Depleted uranium (DU) is used in missiles, shells and bullets to increase armour penetration. Defence experts say it can be pulverised on impact into a toxic radioactive dust.

Amid a clamour for clarification of where, when and how much DU ammunition was used in the Balkans, NATO insists there is no known risk of contamination.

The German Chancellor, Mr Gerhard Schroder, joined a chorus of support yesterday for an Italian demand for NATO to investigate claims that Western troops in the Balkans fell ill through exposure to the depleted uranium.

Six Italian soldiers died of leukaemia after serving in the Balkans, provoking demands from Rome last week that NATO look into the risks the troops had been exposed to. NATO political advisers will discuss the DU row today ahead of a meeting of the North Atlantic Council - the alliance's permanent ambassadors - in Brussels tomorrow. The alliance's medical chiefs will also discuss the depleted uranium issue at talks next week.

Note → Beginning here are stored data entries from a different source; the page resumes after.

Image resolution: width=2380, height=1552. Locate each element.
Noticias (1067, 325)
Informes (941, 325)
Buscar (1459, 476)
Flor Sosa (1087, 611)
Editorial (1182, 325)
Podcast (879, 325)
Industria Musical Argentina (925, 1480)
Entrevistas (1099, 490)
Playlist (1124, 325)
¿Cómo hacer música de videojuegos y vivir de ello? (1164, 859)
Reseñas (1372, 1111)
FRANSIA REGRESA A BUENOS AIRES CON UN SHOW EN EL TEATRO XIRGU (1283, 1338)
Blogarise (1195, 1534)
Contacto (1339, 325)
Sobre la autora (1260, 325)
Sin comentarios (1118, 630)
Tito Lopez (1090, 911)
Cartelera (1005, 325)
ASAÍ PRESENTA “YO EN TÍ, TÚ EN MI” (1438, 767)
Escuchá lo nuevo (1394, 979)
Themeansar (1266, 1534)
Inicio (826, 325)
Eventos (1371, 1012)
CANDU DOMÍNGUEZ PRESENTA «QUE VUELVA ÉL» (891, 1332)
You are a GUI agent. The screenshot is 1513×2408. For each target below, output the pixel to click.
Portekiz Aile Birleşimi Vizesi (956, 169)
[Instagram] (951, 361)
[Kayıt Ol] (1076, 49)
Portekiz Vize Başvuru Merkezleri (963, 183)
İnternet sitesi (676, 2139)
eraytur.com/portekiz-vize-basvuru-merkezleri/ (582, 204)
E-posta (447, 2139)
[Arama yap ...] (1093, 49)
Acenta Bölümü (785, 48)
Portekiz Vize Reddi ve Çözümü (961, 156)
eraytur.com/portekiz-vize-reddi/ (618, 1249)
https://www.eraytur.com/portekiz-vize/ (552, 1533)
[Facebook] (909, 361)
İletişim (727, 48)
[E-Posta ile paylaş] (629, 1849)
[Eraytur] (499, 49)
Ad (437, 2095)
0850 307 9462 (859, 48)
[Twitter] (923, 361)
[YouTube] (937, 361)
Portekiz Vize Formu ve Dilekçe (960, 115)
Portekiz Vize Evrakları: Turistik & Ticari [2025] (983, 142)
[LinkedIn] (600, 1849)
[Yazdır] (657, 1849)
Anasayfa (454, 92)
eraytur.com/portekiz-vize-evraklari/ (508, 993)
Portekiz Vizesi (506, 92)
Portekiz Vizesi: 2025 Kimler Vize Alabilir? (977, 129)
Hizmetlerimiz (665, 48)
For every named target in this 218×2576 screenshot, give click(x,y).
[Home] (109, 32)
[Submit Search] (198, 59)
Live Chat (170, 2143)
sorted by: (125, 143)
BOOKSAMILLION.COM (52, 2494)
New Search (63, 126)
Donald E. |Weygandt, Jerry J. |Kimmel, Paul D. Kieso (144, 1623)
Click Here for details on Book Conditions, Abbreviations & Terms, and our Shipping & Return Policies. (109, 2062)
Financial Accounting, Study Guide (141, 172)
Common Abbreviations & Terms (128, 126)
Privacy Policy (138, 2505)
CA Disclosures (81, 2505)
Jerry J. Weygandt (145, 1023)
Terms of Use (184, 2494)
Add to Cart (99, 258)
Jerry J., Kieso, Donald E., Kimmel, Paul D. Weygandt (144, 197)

EU foreign ministers are also expected to add the issue to the agenda for their monthly meeting in Brussels on January 22nd.

Yesterday's Die Welt newspaper in Germany reported that NATO would have put together by today a detailed overview of all flight operations over Bosnia in 1994/5 which had involved depleted uranium munitions. Such a map already exists for Kosovo, the newspaper said.

Mr Schroder said the Defence Minister, Mr Rudolf Scharping, who has come under opposition attack for refusing to test all Germany's 60,000 Balkans peacekeepers, had already acted last year to examine soldiers serving in risky areas.

Up until now those tests had shown no connection between time in the Balkans and leukaemia, the chancellor said.

Portugal is to send ministers to Kosovo, a government statement said yesterday. The Defence and Interior Ministers, Mr Julio Castro Caldas and Mr Severiano Teixeira, are to meet Portuguese members of the NATO-led Kfor force, while the Science and Technology Minister, Mr Mariano Gago, will meet representatives of the Portuguese Institute for Technology and Nuclear Power, who are already in Kosovo.

Meanwhile, Greece said it was stepping up health checks and radiation controls for its 1,400 troops in Kosovo, while Norway offered health checks to all staff who served on foreign missions in the last 10 years.

Croatia said it would press NATO to clarify whether alliance aircraft had dumped depleted uranium bombs in the Adriatic Sea as they returned from Kosovo to bases in Italy.